Supplied text >>

Special relativity I: spacetime diagrams and the invariance of the interval

In this post I will explain, to my liking, (parts of) two papers which I highly recommend:
  • Mermin, An introduction to space–time diagrams; American Journal of Physics 65, 476 (1997)
  • Brill, D., Jacobson, T. Spacetime and Euclidean geometry. Gen Relativ Gravit 38, 643–651 (2006).

Both of them aim to give purely geometric derivations of the essential facts of special relativity, by the use of spacetime diagrams. Mermin's paper is particularly helpful to elucidate the meaning of spacetime diagrams, and that is where we start.

The main postulate of relativity is that all laws of physics look the same in every inertial frame of reference. A useful, but not entirely necessary, second postulate is that there is a thing called 'light' which is easy to produce and which travels in every (inertial) frame of reference at exactly the same speed $c$.

An event is just a name for a point in spacetime. It is something, or perhaps nothing, that happens at a particular location at a particular moment in time. Two different observers might assign different coordinates to events, but they will agree on what the events are. For instance: they may disagree on whether two beams of light reach two different points at the same time (the relativity of simultaneity), but they cannot disagree on whether two beams of light converge onto the same point at the same time! For the latter constitutes an event, which is an absolute notion.

A spacetime diagram is a useful graphical representation of events. To make our lives easier, we will think of a 2-dimensional spacetime (so that we have only one dimension of space), as opposed to our familiar 4-dimensional one. This is not quite enough to describe all interesting relativistic phenomena (see e.g. Thomas precession), but it's plenty enough for a good start. Let us agree, henceforth, that all observers use a particular system of units in which the speed of light is precisely $c = 1$. We will imagine our hypothetical universe has two observers, Alice and Bob, who are moving at uniform speed $v$ with respect to one another.

Collected material >>
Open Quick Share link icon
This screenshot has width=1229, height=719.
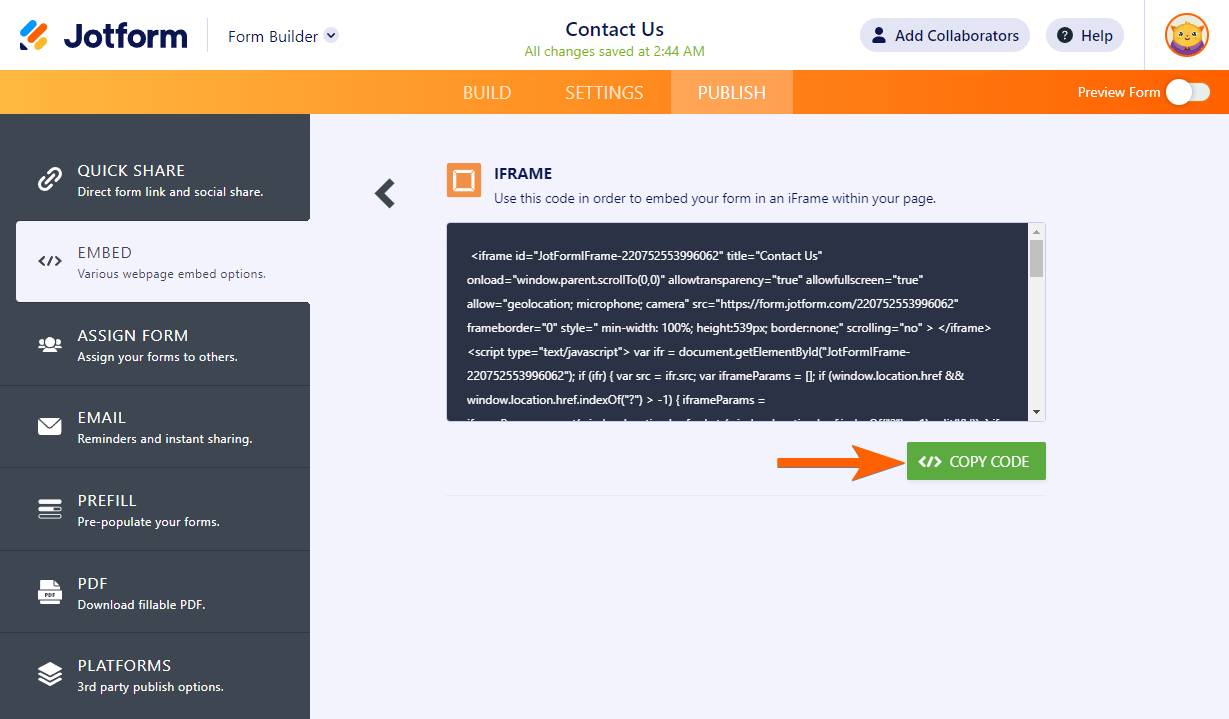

Exercise instructions >> Reproduce the passage of the special relativity post verbatim, starting at "The main postulate" and ending at "same speed $c$.".

Result >>
The main postulate of relativity is that all laws of physics look the same in every inertial frame of reference. A useful, but not entirely necessary, second postulate is that there is a thing called 'light' which is easy to produce and which travels in every (inertial) frame of reference at exactly the same speed $c$.